Happy Homemaker UK said...

Ha! I wish I knew someone at the top :) The tour is open to the public: http://www.bbc.co.uk/showsandtours/tours/

Buttercup and Bee said...

just wanted to stop by and wish you a happy new year, looking forward to reading your fab blog again this year
Buttercup and bee

GirlSprout said...

My dad used to be a translator for the BBC and I have two aunts who live in London who are obsessed with the BBC news. I would be willing to be for the license. It's a lot cheaper than cable.

Happy Homemaker UK said...

Actually we do have to pay for cable too :)

Happy Homemaker UK said...

Happy New Year to you too :)

Happy Homemaker UK said...

Thanks! Me too :)

Happy Homemaker UK said...

It really was!
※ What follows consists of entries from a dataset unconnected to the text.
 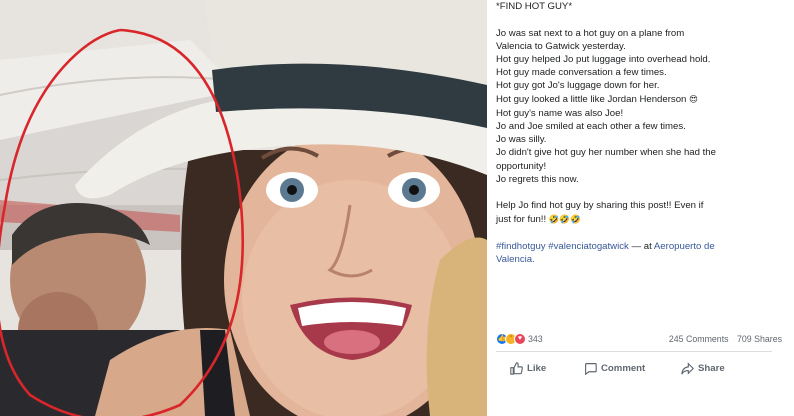 I want to click on post-line: opportunity!, so click(x=522, y=166).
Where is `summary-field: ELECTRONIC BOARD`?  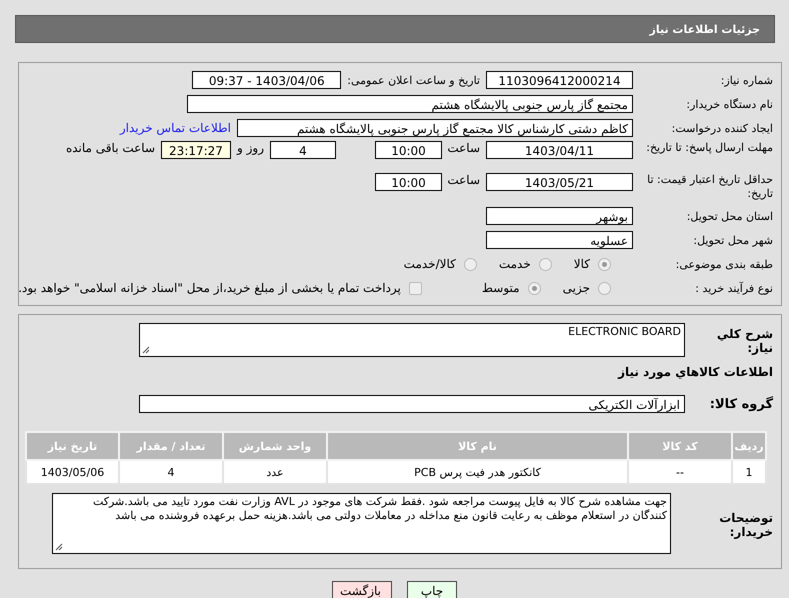
summary-field: ELECTRONIC BOARD is located at coordinates (412, 340).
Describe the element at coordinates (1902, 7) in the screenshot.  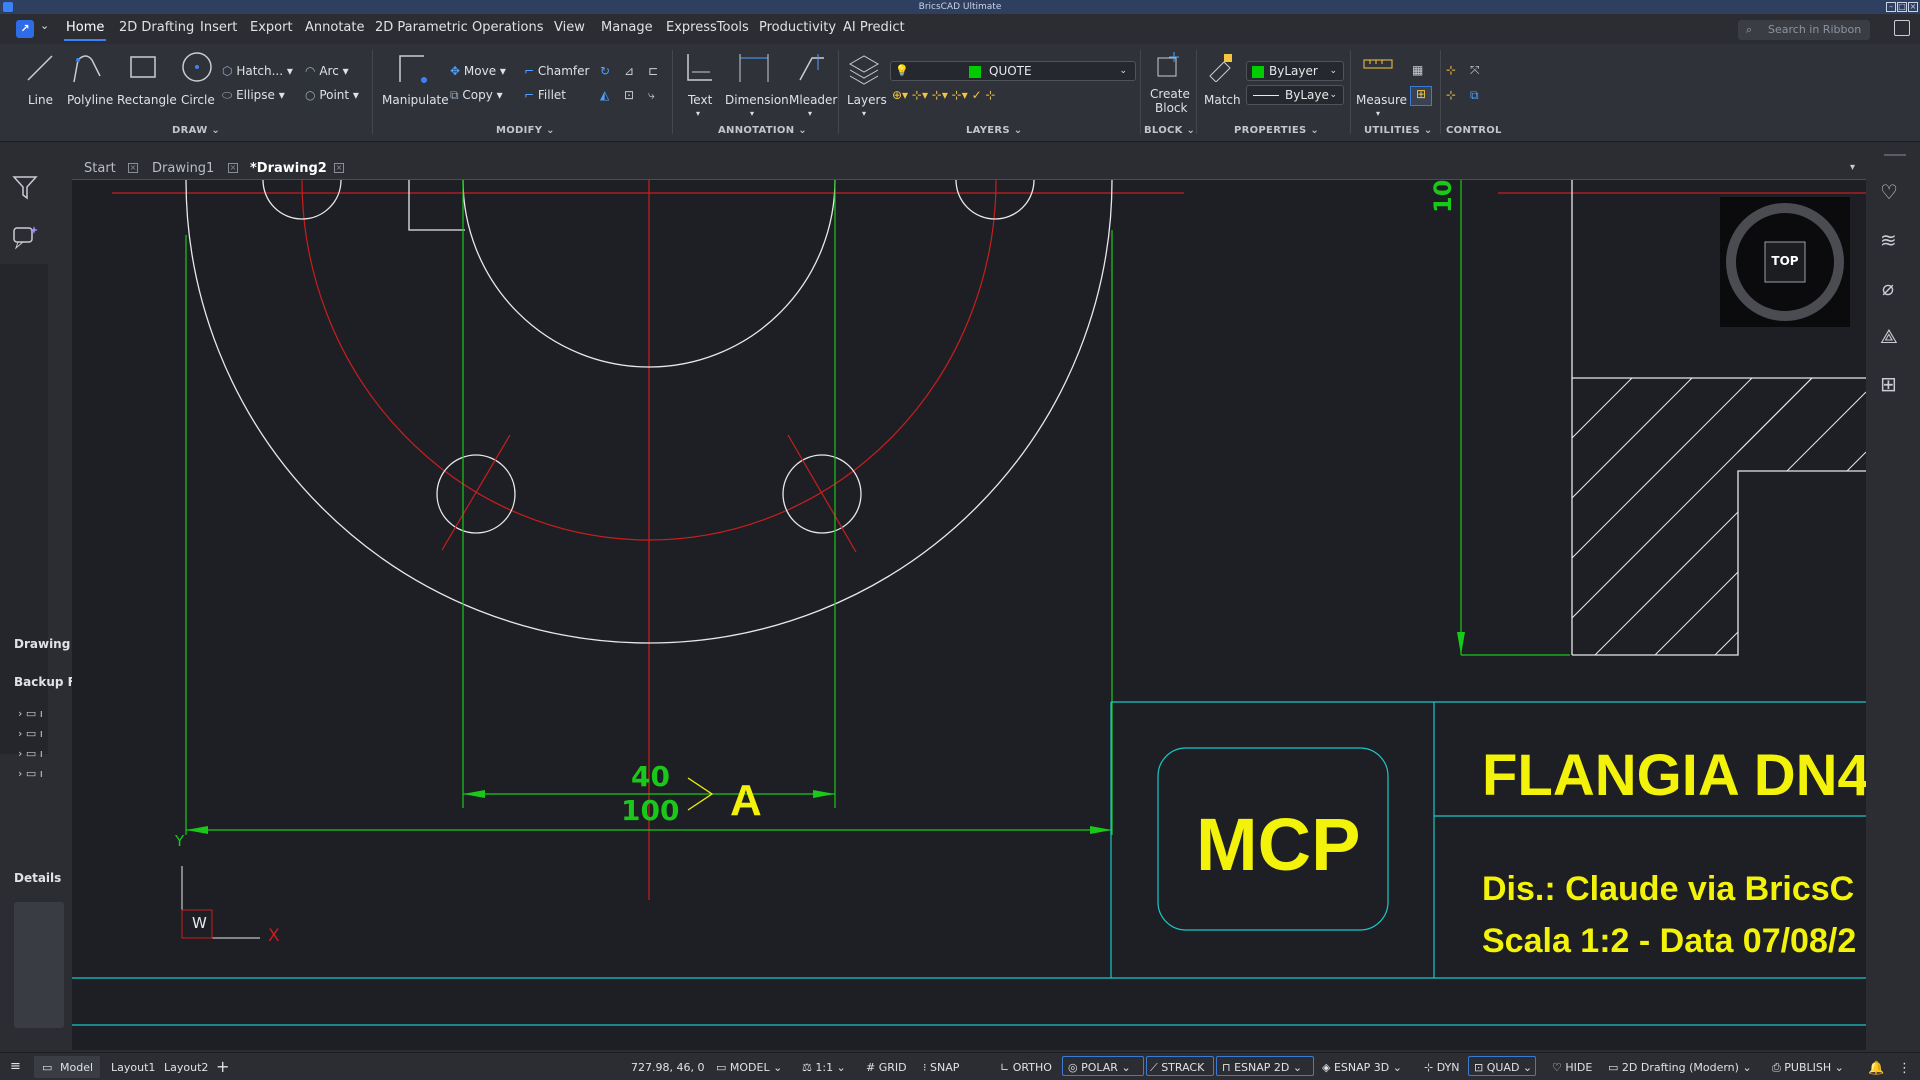
I see `maximize-button: □` at that location.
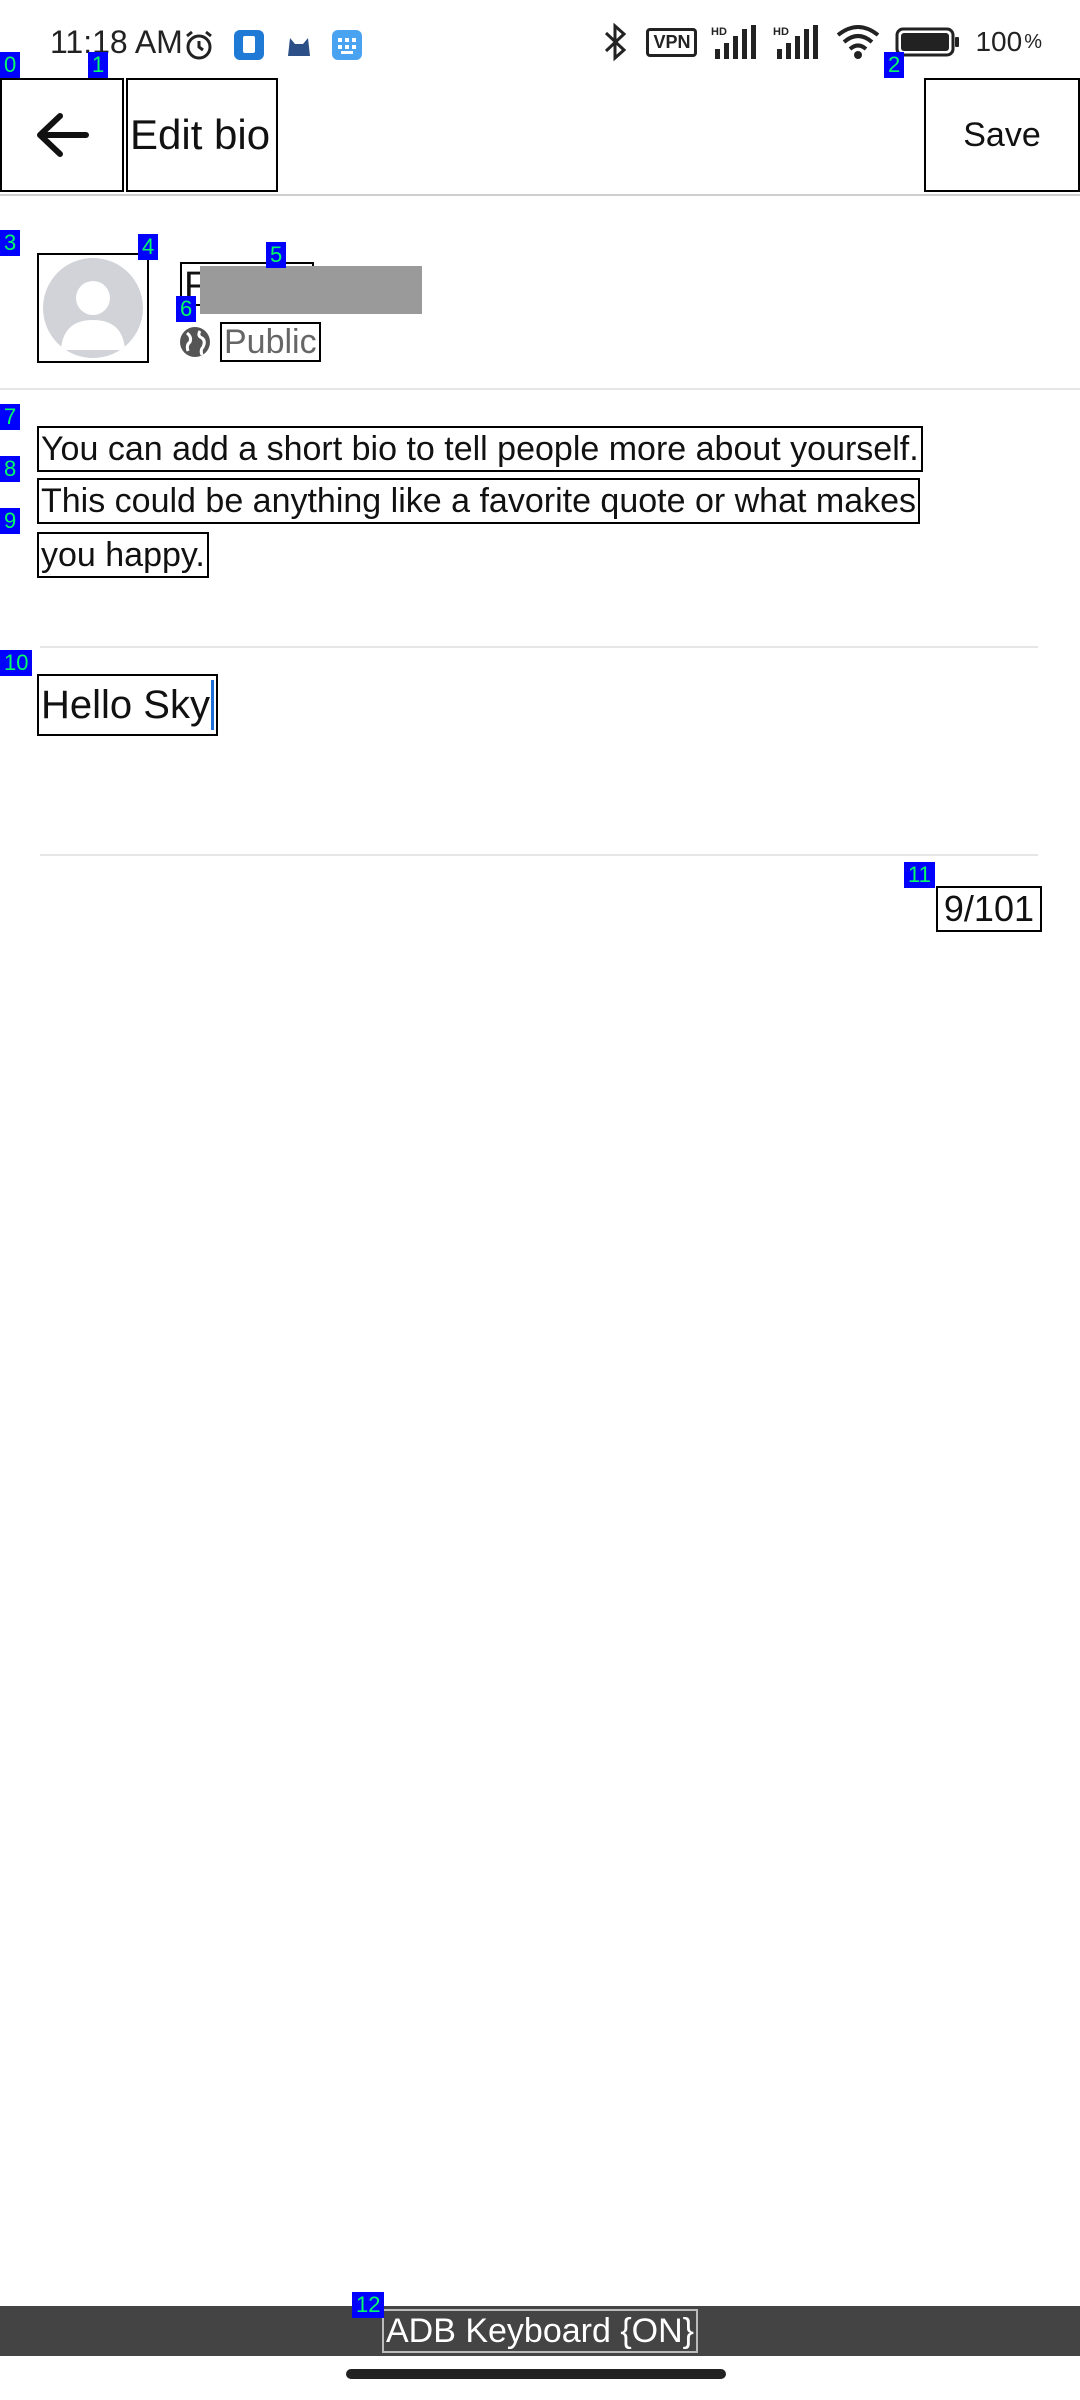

Fun and different

Happy Homemaker UK said...

That was a really cool part of the tour too!

Privet and Holly said...

Loved all this great info....
I really enjoy so many great
BBC productions via PBS and
also listen to many of the BBC
stations via my internet radio.
Makes me feel like I'm there.
How fun that you met Robyne!

xx Suzanne

speakers4u said...

One day I will visit London. One Day!

Weird Funny News

Susan Kane said...

I love the thought that the BBC would pick up with the Mickey Mouse cartoon right where they left off. It says so much about the resilient English.

RachelM said...

I love the BBC. Whenever we've been in England, it's always a favorite thing of mine to see what's on both the TV and the radio...gives an extra little glimpse into things. :) I'm so glad to know about the tour...will have to check it out next time we're in England!

Zosia said...

We don't have a TV set at home by choice (in Poland) as there is nothing to watch on Polish TV these days. I LOVE BBC. I think it is A GOLDEN STANDARD in broadcasting both TV and radio. Hight standards, quality programmning, outstanding comedy shows (pee your pants funny comedy shows), very inventive and innovative, high journalistic standards. A public broadcaster of a stature that other countries should follow. I listen to some of their radio programming on the internet. One of my favourites is the comedy show "Just a Minute". Thanks for this post.